Don’t worry.  I’ll stop.  It’s not my goal to depress you.  But I’d like to think it’s my job to provide you some comfort and joy.  So here goes:

Whoever you are, wherever you are, the holidays are bound to leave your heart in shreds at least a little.  And before we get too far into the season, I’d like to help your heart hearth make its way to 2014 whole.  Fortified.  Happy to be beating whatever shape it’s in.

There are all sorts of ways to make the holidays sacred without focusing on what’s missing.   You can get a turkey from the grocery store (a lot of them give free birds this time of year), make soup out of it, and bring it to the local shelter.  You can invite friends you know are alone to sing carols at the local nursing home and gather for a meal afterward.  If your kids are elsewhere for a holiday, you can celebrate it with them on another day of your choosing and make it just as special.  You can make a Gratitude Tree out of branches, put it in a vase in the middle of the kitchen, and write notes of thanks on pieces of paper and hang them like ornaments—one per day until you ring in 2014.  You can read to kids at your local library some of those books your mother read to you and you read to your kids, or wanted to read to the kids you never had:  Truman Capote’s “A Thanksgiving Visitor,” “A Christmas Memory,” Dickens’ “A Christmas Carol,”  Dylan Thomas’ “A Child’s Christmas in Whales.”   You can gather up every holiday song you ever loved and blast them from the rafters of wherever you currently call home and sing your heart out. 

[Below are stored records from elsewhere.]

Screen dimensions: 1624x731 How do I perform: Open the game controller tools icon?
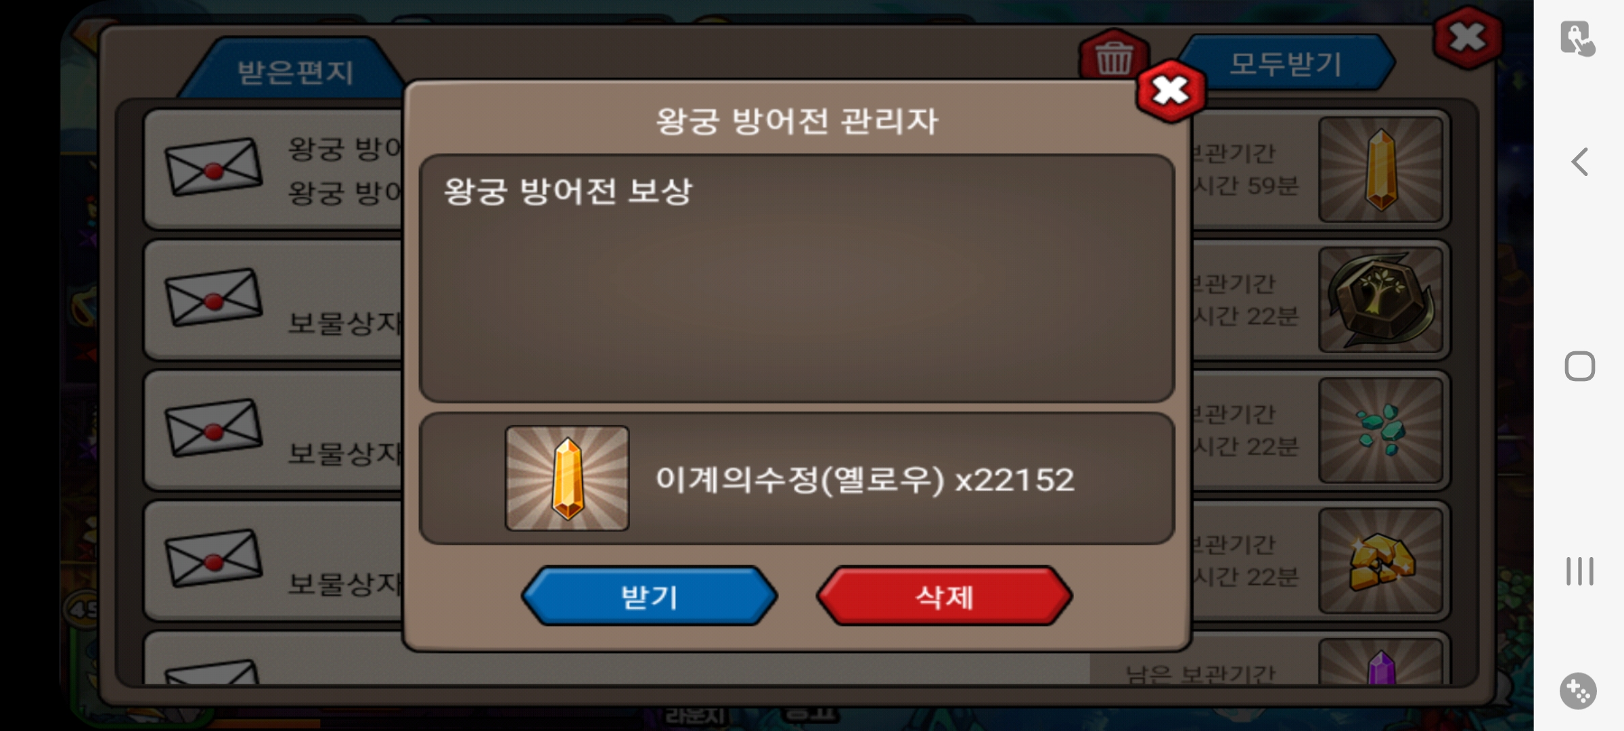coord(1578,691)
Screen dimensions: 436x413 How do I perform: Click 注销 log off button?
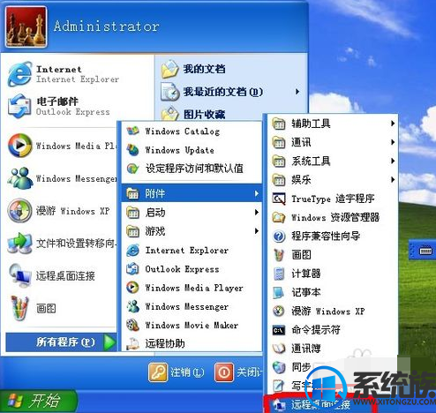click(x=177, y=372)
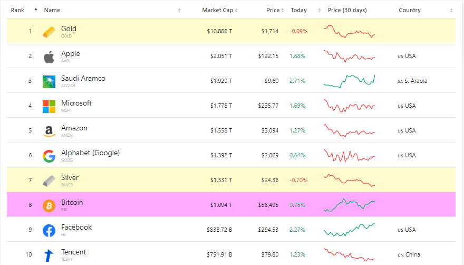
Task: Click the Tencent logo icon
Action: [49, 255]
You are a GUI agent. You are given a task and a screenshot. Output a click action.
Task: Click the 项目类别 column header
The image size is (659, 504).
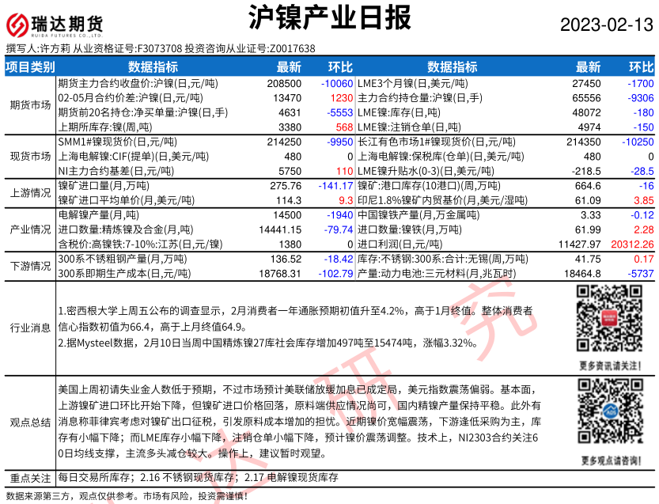[x=30, y=66]
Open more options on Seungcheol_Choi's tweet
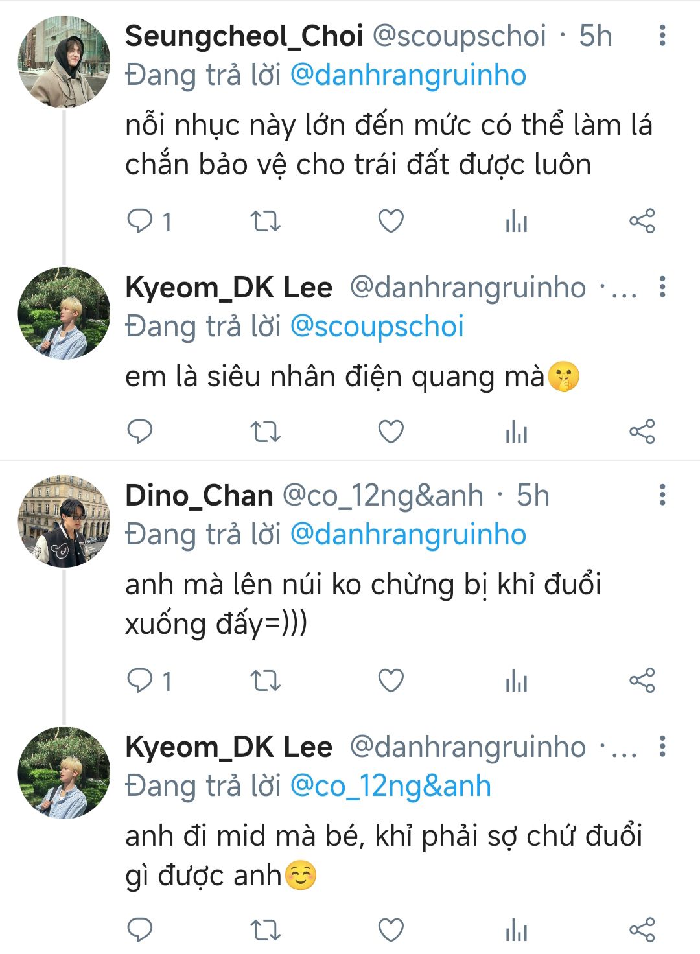 (662, 36)
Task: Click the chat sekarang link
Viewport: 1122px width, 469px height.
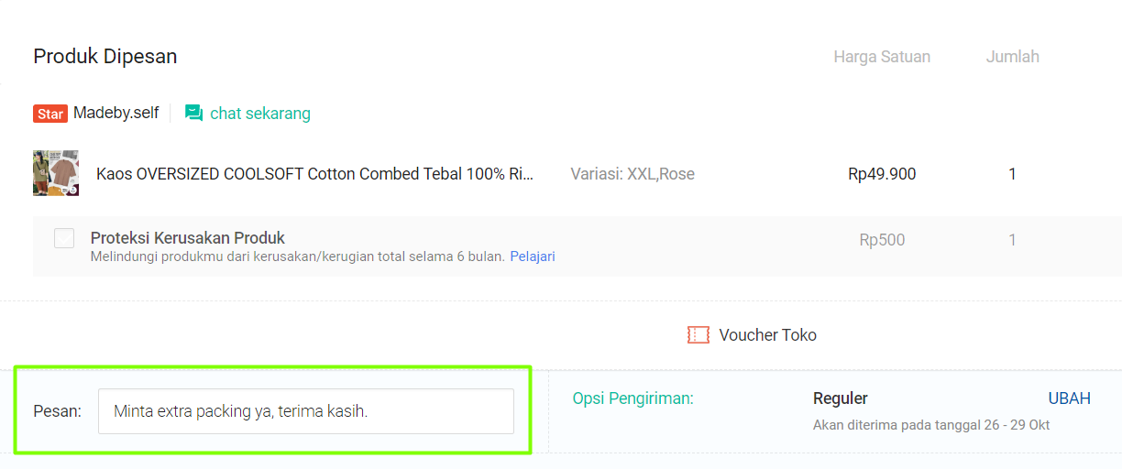Action: (260, 114)
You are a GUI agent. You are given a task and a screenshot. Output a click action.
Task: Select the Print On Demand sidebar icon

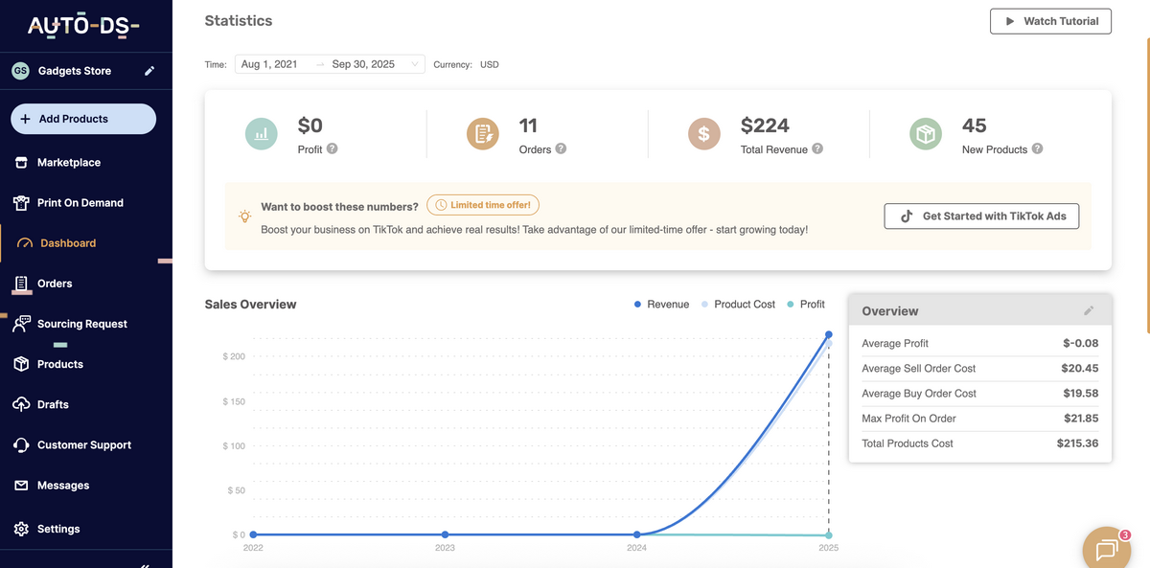click(21, 202)
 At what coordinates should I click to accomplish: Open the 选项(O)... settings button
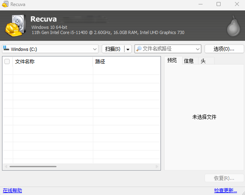(x=224, y=49)
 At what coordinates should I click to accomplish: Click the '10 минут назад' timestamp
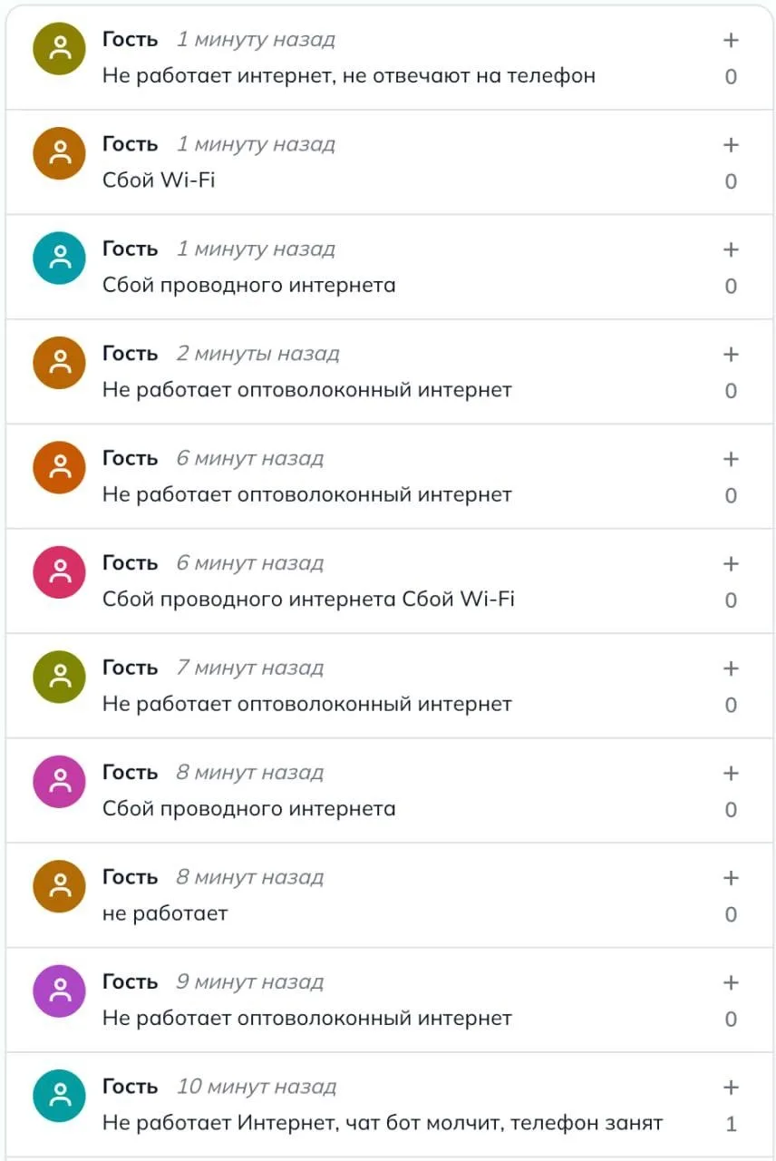tap(257, 1087)
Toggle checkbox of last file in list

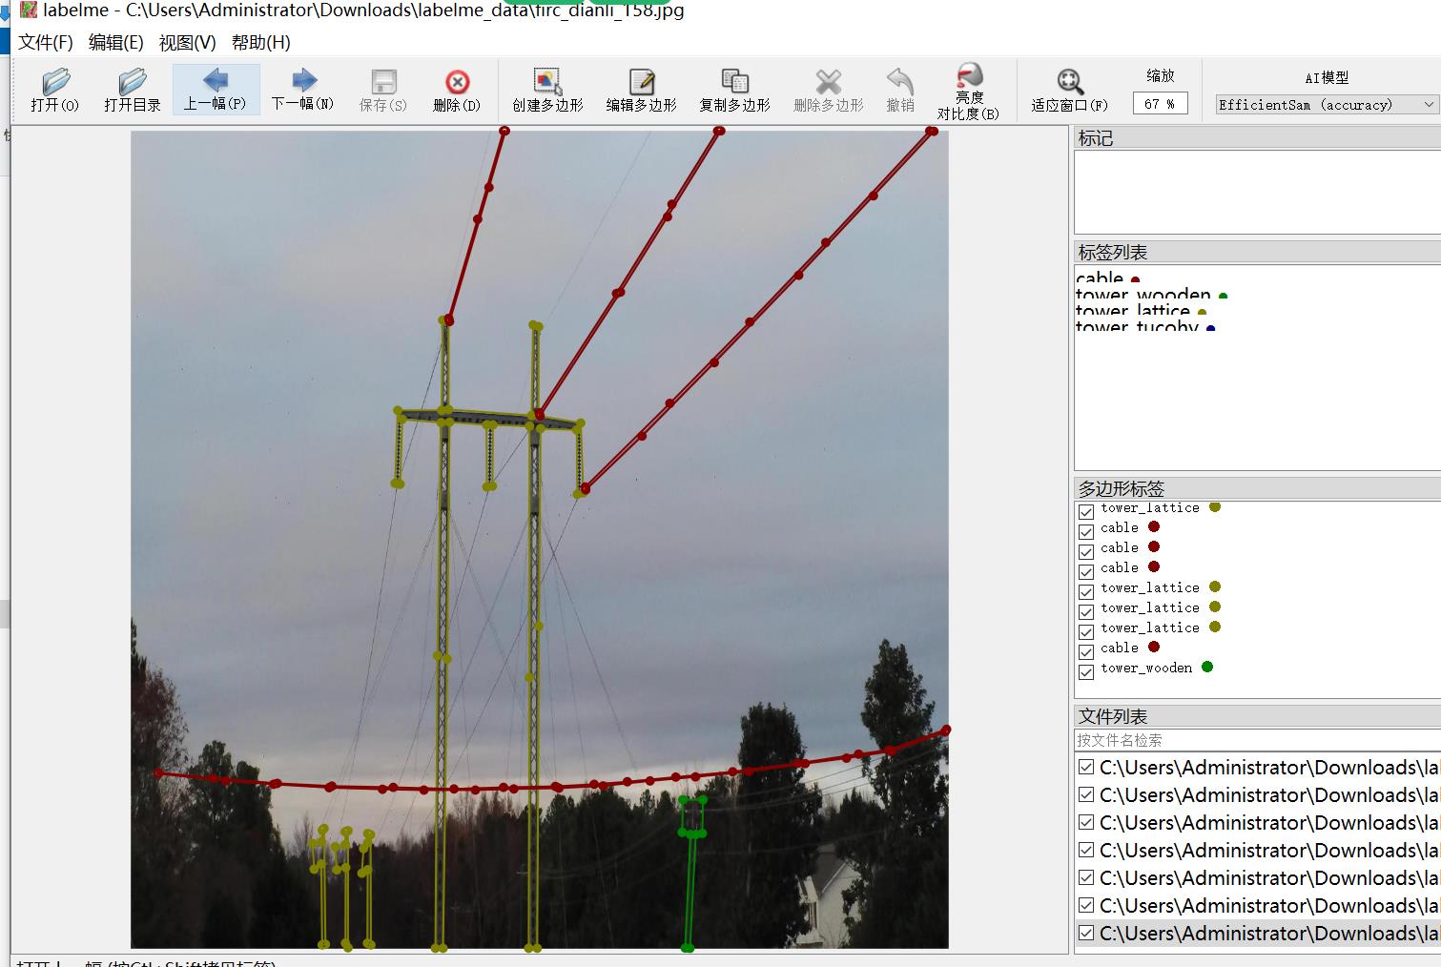(x=1086, y=933)
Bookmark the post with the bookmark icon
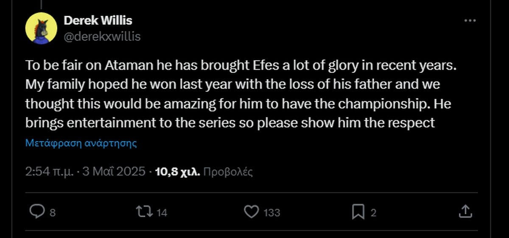509x238 pixels. click(x=358, y=211)
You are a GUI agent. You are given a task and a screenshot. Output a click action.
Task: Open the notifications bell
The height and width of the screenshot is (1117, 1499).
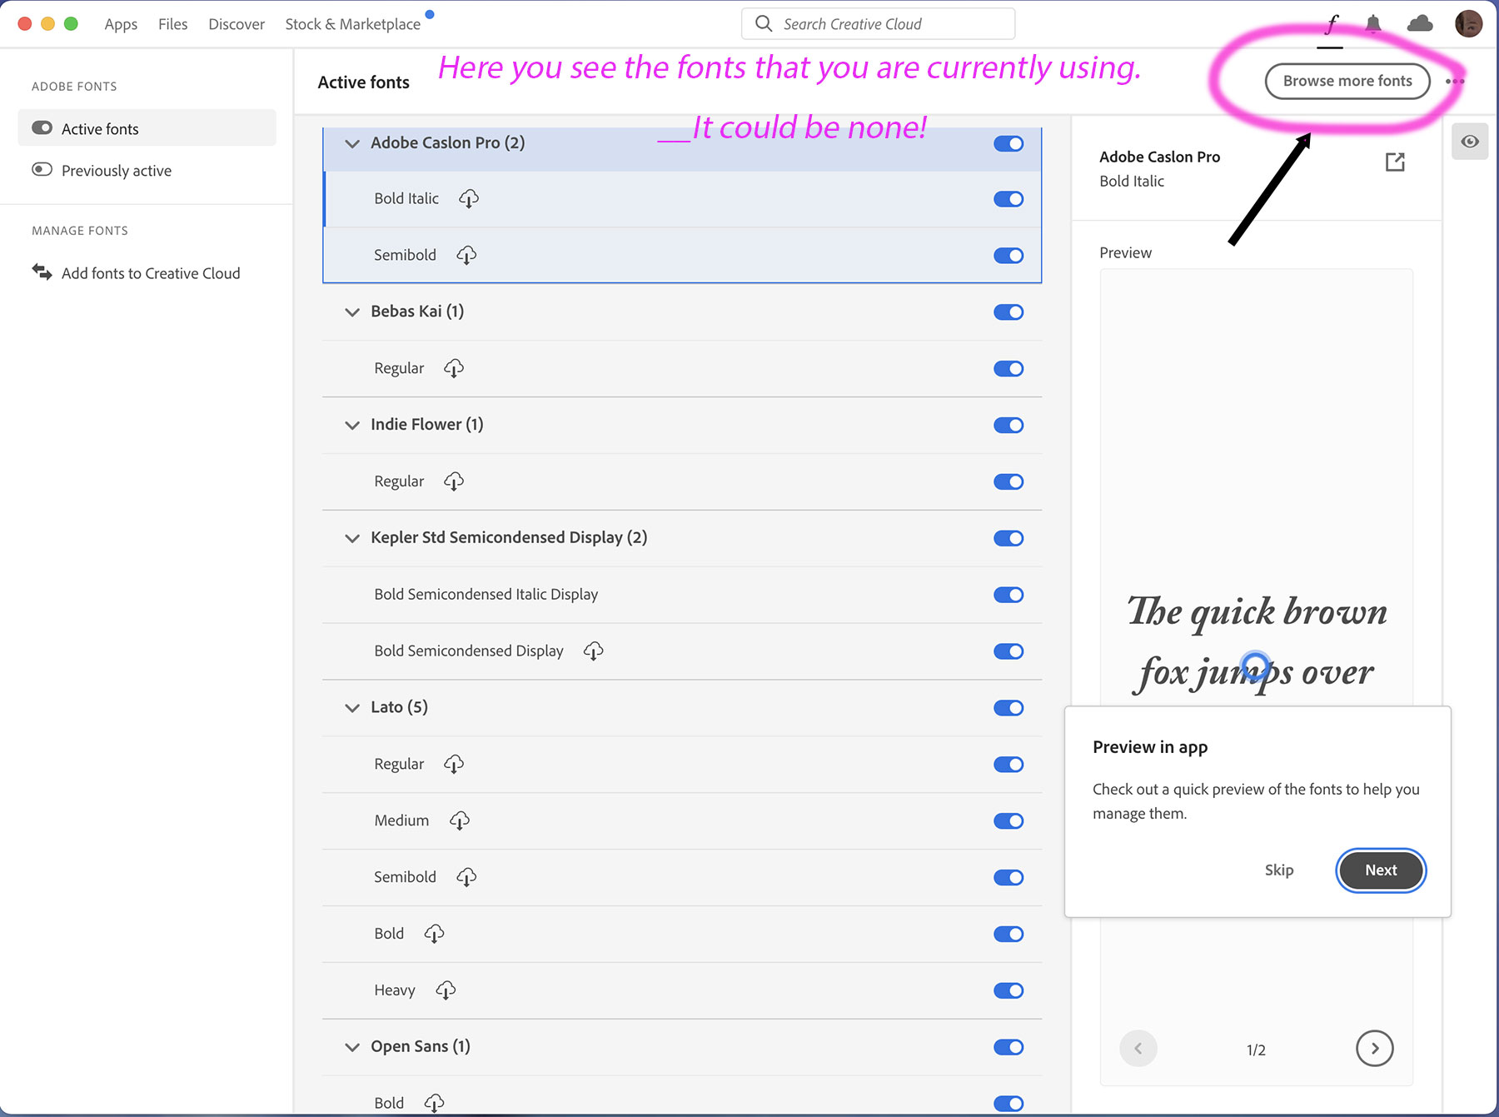click(1373, 24)
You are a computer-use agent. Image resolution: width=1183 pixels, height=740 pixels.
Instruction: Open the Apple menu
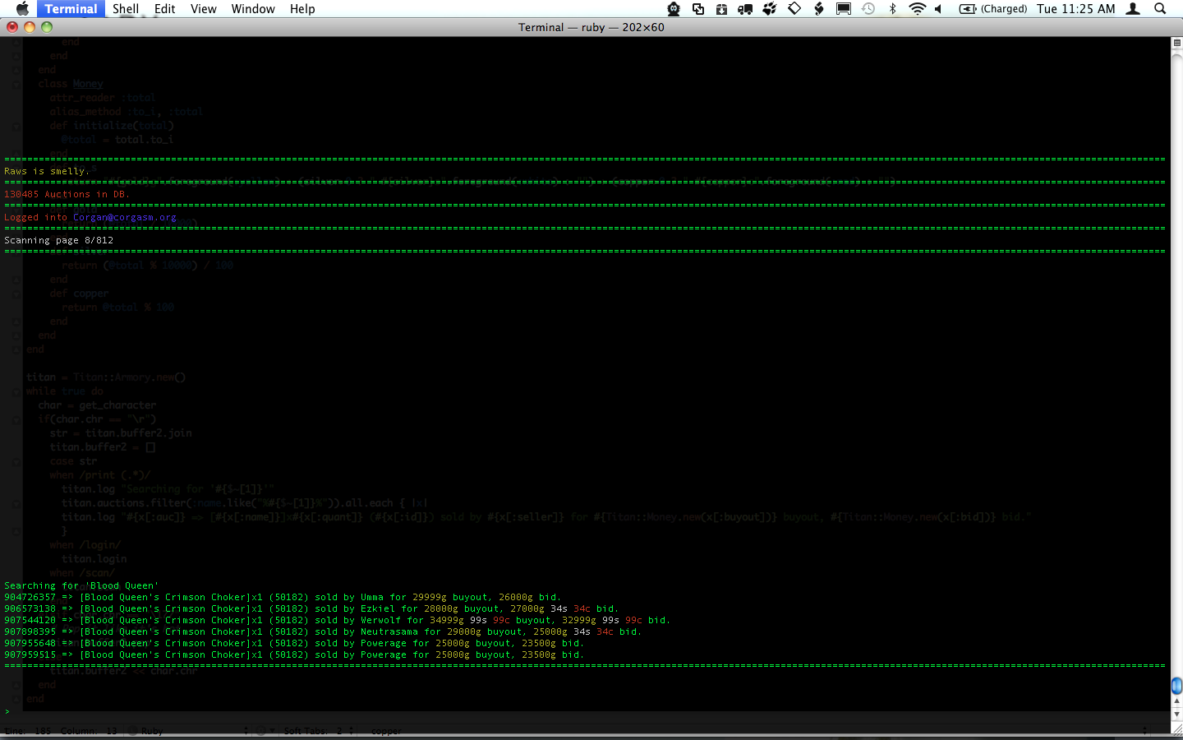click(22, 8)
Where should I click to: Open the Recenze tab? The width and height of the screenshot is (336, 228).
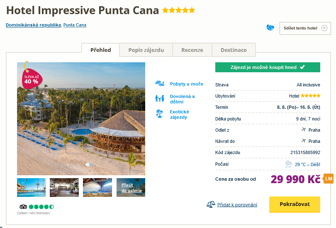[192, 50]
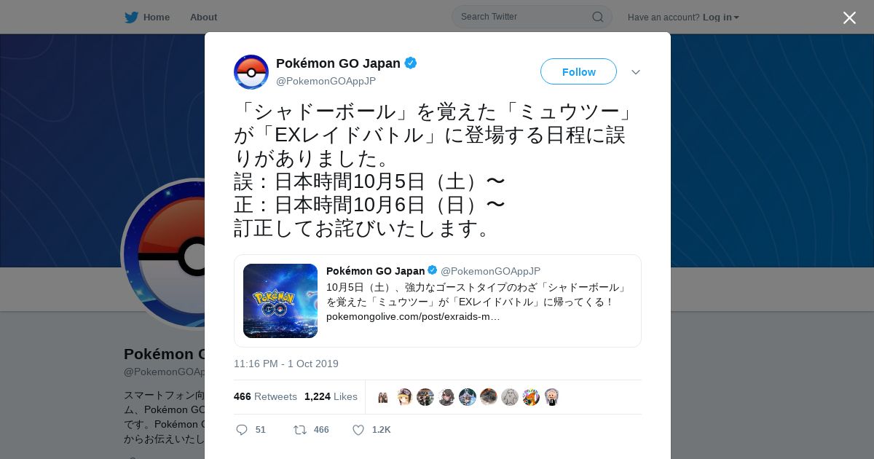Viewport: 874px width, 459px height.
Task: Click the @PokemonGOAppJP handle under the name
Action: point(326,81)

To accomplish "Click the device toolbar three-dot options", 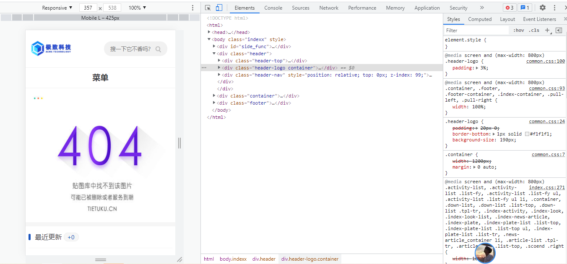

candleA toast does not require a glass with which to clink.  It really doesn’t.  You may tell yourself that it does.  And where will that get you?  On the Polar Express to the Holiday Blues.  Let’s step away from that train wreck and into the sacred.  Because no matter how you shake it, the truth is:  There is no shortage of sacred this time of year.  It’s everywhere.  You just have to receive it as the gift it is.  And there’s no re-gifting the sacred.  It comes to you, often when you least expect it, and it fastens you to reality like nothing else can, because it’s all yours.  No one can feel it for you.  Or take it away.  You can stand in a holiday-bedecked Lincoln Center, dripping in holly and cedar bows in the height of Handel’s Halleluiah chorus, standing next to everybody who’s ever been in your Christmas Card from the year you were born…and feel nothing.  You can hold hands around a cooked beast, candle-light dancing on the faces of generations of loved ones and generations of china, crystal, and silver…and feel empty.  You can stop in a snowy field in the middle of the night and watch steam funnel from the noses of draft horses, sweating from the sleigh ride they just took you on where you sang Jingle Bells, and drank hot-buttered-rum and someone quoted Robert Frost…and feel heartless.

So it’s time to stop bowing at those altars, especially this time of year.  If the magic happens…good for you.  As long as it’s something not nothing…full not empty…heartful not heartless.  Otherwise, let’s change the way our holiday minds think.  Let’s look truthfully at what is comfort and what is joy.  And let’s create that safe haven around us.  It begins with us.  Not who stands or sits next to us and in what hallowed hall.  Not who toasts with us.  Sings with us.  Eats with us.  Gives us gifts.  Receives ours.  We can take those Action verbs and send them up the chimney.  And we can replace them with a Being verb.  It’s possible to actually BE comfort and joy.  Not wait for it.  Of course it’s powerful (and yes, comforting and joyful) to take that Being and share it with loved ones in celebratory holiday moments.  But again, it has to start with us.  Whether or not you have a faith base, the truth is plain:  Our heads don’t bow on their own.  We bow them.  And whatever we’re bowing them to, especially at holiday time, let’s let those altars be ones that truly fill the heart hearth with comfort and joy.  Not expectation for the future or grief over the past.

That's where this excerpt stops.